[revs cost]

Topic: Around Town

In my early years in New York City, back in the mid-1990s, I gradually noticed that everywhere I looked were the words REVS and COST: sometimes in graffiti and street-art form, but more often on stickers pasted on the backs of WALK/DON’T WALK signs (which still had words then, not pictures) or other, similarly visible but hard-to-reach spots. This was too early for there to have been a Web address — in those days I still thought Gopherspace was the main part of the Internet — and when I called the phone number that was listed on some of the stickers, I got a confused, rambling message from what sounded like a couple of college-age white guys like myself.

What was astonishing about the REVS phenomenon was less its artistry than its sheer penetration: uptown, downtown, all around town, the stickers were ubiquitous.

They’ve long since faded from the scene, but Streetsy has a great gallery of more sophisticated REVS pieces, including some gorgeous metalwork, though no pic of the giant graffito that still graces DUMBO.
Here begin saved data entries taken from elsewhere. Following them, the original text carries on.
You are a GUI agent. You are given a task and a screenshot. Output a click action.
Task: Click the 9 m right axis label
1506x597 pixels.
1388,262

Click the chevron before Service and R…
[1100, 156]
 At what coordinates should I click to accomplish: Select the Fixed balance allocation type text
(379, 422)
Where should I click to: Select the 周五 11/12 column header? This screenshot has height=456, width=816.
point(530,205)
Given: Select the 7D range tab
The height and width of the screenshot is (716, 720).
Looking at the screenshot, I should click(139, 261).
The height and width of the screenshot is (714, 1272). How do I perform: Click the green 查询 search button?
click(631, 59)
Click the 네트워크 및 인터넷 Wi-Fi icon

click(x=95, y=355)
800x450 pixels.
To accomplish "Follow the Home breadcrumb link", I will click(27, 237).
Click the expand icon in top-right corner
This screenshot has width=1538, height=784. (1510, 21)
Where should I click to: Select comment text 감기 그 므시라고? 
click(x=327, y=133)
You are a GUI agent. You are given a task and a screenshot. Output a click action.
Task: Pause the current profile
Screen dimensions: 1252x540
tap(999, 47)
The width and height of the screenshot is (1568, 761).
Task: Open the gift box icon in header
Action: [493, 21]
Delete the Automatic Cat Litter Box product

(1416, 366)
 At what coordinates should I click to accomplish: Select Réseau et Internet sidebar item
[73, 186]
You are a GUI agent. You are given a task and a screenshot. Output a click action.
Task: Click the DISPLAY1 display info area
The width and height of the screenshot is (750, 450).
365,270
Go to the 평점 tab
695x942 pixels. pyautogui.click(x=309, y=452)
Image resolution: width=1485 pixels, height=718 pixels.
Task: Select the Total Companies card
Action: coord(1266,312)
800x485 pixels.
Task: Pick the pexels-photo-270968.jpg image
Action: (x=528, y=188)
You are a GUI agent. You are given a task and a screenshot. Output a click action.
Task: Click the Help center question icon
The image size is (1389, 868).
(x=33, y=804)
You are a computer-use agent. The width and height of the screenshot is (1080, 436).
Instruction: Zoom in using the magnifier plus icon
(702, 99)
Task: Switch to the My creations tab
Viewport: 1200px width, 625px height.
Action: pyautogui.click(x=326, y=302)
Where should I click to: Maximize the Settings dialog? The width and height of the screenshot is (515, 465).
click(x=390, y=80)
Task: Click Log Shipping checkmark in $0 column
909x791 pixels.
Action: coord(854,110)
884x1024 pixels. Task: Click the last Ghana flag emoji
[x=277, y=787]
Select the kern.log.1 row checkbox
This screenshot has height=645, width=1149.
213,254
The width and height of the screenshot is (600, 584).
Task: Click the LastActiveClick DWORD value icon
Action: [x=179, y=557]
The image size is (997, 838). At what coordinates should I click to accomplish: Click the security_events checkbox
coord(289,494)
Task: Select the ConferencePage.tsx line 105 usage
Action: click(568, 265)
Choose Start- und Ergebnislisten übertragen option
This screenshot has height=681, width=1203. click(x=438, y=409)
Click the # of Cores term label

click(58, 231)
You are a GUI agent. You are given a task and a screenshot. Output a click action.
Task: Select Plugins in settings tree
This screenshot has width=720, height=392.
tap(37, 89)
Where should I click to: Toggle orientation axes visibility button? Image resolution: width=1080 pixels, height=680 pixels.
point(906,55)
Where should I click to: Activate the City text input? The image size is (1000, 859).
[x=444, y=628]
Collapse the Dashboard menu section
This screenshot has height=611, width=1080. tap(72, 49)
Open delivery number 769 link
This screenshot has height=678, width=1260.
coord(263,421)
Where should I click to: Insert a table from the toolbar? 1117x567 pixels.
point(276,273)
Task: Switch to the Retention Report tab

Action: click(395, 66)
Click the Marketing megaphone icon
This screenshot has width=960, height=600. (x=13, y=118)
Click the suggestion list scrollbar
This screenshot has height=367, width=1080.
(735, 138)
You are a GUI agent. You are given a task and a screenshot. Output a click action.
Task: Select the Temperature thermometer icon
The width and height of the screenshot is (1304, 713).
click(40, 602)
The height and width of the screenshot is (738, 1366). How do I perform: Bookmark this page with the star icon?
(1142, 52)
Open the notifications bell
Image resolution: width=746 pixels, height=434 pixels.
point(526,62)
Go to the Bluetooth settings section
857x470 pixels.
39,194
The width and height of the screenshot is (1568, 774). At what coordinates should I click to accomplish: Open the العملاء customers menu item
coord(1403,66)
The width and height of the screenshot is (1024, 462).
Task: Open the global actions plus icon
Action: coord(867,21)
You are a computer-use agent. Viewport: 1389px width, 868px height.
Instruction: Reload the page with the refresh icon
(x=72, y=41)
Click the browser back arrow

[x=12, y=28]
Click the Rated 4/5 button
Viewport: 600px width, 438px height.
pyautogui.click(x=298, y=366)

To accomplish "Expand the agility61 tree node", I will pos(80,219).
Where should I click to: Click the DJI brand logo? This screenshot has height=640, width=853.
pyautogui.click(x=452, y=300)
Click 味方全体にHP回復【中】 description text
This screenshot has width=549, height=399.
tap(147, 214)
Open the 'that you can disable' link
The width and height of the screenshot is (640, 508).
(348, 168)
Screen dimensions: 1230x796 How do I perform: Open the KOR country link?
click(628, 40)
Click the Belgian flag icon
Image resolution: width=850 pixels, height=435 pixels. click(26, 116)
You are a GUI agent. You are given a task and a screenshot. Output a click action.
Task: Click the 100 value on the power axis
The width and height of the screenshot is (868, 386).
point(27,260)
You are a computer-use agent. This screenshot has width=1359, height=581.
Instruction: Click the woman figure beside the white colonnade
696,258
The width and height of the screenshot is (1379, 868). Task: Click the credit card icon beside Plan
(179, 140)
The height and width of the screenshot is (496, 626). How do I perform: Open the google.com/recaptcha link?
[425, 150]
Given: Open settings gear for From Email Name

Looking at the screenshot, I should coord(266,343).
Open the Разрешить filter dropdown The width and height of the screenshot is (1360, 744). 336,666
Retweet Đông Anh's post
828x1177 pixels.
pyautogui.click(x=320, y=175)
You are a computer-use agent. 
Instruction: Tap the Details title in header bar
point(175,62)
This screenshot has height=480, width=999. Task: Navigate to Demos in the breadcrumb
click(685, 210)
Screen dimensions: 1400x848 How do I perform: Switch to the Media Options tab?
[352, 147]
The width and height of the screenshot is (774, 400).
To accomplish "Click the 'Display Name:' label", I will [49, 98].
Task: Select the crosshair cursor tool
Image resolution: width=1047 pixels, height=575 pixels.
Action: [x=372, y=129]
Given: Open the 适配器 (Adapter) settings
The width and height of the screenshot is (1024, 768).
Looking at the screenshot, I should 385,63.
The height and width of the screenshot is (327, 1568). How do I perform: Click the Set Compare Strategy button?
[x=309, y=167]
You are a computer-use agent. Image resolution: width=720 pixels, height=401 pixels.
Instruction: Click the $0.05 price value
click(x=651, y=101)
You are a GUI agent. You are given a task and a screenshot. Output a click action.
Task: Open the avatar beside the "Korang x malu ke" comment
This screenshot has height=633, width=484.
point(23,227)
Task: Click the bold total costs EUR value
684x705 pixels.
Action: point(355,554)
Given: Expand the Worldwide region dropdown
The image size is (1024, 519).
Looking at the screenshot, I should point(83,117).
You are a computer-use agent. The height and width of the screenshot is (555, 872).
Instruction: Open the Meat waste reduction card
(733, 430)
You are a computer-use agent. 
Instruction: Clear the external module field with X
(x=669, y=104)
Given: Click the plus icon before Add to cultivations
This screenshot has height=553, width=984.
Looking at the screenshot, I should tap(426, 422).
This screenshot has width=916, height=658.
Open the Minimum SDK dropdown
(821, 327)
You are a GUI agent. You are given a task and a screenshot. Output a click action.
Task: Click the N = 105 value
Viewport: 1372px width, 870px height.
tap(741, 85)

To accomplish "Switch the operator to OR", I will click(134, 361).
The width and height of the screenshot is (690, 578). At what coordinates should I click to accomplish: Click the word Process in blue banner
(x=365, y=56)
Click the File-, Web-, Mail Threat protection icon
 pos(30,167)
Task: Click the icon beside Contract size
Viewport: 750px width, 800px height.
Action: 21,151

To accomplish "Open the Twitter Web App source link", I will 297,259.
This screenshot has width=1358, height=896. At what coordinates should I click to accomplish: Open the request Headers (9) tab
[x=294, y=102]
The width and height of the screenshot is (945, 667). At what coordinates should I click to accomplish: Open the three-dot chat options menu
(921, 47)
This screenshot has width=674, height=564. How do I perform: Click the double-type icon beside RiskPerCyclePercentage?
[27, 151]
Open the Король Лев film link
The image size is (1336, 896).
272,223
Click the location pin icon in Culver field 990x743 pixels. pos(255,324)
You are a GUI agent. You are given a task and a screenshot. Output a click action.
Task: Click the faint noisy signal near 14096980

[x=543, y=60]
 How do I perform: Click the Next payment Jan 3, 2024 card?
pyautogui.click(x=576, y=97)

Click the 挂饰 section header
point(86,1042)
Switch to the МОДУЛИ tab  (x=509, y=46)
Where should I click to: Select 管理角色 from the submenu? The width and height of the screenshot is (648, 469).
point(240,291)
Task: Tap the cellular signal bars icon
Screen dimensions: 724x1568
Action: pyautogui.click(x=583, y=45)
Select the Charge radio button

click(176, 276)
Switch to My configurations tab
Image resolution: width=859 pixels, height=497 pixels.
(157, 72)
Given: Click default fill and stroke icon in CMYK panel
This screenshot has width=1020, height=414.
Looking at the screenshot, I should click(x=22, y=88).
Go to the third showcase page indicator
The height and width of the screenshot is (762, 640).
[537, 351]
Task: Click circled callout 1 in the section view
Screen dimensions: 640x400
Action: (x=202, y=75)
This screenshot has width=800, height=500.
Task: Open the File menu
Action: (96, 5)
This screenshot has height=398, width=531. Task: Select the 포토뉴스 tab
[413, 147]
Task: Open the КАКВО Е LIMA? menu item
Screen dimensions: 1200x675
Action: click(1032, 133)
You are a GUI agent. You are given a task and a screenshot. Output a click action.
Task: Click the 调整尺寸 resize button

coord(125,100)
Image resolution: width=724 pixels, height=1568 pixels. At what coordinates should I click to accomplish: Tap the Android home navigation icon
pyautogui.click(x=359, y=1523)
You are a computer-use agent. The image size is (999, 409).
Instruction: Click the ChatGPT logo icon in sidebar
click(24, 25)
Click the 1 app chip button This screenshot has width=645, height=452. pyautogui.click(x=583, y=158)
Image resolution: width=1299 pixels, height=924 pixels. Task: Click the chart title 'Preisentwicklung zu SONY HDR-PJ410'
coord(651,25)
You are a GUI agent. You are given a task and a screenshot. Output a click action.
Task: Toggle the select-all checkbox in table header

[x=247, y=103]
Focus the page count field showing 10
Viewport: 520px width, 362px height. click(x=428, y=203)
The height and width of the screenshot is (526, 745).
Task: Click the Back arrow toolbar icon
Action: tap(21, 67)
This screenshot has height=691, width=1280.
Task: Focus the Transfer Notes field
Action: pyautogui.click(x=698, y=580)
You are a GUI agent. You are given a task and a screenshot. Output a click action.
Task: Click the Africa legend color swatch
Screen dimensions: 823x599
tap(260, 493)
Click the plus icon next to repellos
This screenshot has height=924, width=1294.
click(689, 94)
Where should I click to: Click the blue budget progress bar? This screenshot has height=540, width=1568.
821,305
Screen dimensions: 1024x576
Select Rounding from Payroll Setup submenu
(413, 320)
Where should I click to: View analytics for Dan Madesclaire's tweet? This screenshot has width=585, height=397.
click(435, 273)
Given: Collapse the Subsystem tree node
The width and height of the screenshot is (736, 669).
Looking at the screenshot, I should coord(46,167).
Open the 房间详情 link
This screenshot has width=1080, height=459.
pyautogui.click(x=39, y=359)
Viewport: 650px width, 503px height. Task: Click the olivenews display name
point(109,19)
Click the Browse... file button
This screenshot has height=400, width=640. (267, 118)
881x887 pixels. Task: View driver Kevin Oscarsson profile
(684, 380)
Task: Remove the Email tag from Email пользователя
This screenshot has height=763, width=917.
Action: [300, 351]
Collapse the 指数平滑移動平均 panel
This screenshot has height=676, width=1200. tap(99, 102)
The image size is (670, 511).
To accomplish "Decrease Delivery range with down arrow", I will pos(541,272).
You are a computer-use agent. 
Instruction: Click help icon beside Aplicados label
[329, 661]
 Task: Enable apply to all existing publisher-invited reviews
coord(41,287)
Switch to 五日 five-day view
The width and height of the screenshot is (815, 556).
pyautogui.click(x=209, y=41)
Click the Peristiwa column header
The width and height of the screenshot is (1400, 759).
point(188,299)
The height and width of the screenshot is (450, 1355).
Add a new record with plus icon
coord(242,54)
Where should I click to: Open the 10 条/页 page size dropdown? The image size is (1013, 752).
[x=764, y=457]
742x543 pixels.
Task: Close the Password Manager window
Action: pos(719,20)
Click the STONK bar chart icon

There’s also a Neckface gallery. In Carroll Gardens, we have our very own Neckface arm stretching across a rooftop visible from the elevated F line on the Manhattan-bound side.

I have mixed feelings about graffiti. In general, I’m against it: it’s vandalism, and people have a right to decide how their own property will or won’t be decorated, plus the bulk of it is ugly. But I still enjoy a really elegant or clever or beautiful graffito, and I would be sad if they all went away. A lot of the art on Streetsy is quite lovely, and certainly graffiti livens up a lot of otherwise grim and neglected stretches of the city. The “are we free yet?” pill bottles in the Gowanus Canal zone (right) are good examples.

Either way, though, I agree with Gothamist’s assessment that corporate graffiti sucks balls.